### Material provided
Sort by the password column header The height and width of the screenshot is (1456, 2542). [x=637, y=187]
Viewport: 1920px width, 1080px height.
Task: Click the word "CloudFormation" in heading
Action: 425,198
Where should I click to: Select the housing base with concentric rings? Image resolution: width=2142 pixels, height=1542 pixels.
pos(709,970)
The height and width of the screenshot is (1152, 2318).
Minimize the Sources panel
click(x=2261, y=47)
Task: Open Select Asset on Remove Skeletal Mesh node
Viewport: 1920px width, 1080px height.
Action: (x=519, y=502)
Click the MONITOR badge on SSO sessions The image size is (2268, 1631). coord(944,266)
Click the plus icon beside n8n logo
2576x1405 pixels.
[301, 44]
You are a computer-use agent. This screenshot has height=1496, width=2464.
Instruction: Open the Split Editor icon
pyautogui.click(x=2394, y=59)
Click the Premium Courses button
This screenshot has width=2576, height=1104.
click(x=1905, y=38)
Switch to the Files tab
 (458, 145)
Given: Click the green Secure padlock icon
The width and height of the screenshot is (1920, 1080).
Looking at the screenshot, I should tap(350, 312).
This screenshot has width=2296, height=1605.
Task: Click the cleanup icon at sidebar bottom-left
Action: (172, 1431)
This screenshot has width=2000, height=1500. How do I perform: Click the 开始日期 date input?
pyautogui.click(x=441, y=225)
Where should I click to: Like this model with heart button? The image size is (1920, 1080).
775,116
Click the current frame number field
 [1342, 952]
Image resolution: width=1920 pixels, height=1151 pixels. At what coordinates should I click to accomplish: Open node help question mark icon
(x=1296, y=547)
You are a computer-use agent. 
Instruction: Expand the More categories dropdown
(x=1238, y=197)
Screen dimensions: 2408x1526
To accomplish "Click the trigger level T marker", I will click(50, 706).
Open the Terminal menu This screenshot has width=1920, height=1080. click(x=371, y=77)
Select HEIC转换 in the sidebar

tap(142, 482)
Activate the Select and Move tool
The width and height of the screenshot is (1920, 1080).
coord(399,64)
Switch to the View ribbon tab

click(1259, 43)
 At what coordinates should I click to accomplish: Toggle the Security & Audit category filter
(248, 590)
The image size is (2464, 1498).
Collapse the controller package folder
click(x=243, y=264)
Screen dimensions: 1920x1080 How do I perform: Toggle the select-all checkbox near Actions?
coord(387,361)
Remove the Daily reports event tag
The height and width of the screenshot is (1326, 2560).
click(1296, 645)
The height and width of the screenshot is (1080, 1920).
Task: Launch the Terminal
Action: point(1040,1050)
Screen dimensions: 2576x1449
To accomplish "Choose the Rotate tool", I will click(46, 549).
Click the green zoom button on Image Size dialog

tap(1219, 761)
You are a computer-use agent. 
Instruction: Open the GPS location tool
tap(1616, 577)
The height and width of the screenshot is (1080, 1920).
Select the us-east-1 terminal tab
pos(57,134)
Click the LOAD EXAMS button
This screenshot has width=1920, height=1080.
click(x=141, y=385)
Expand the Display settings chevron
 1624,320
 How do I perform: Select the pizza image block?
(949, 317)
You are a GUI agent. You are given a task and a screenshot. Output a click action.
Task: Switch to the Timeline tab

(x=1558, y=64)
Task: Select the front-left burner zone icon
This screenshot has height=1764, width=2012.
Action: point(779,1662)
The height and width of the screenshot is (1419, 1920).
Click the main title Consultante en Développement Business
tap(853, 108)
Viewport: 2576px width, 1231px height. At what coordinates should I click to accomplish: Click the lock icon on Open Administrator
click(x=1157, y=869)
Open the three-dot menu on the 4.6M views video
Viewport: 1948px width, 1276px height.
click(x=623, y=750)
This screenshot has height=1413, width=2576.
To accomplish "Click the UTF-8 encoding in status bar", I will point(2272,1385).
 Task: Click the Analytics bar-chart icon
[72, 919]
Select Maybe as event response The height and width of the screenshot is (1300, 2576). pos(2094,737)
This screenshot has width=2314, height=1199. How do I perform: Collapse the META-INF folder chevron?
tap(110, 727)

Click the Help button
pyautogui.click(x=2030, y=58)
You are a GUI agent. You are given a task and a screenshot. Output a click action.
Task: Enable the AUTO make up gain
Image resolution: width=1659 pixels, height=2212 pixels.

### Exercise directions
Every line above from the line with "Where should I click to: Select" to the line with "You are a computer-use agent. This", inclusive, must be returned exactly; no other line belongs in the reply.

### Written response
Where should I click to: Select the housing base with concentric rings? Image resolution: width=2142 pixels, height=1542 pixels.
pos(709,970)
The height and width of the screenshot is (1152, 2318).
Minimize the Sources panel
click(x=2261, y=47)
Task: Open Select Asset on Remove Skeletal Mesh node
Viewport: 1920px width, 1080px height.
Action: (x=519, y=502)
Click the MONITOR badge on SSO sessions The image size is (2268, 1631). coord(944,266)
Click the plus icon beside n8n logo
2576x1405 pixels.
[301, 44]
You are a computer-use agent. This screenshot has height=1496, width=2464.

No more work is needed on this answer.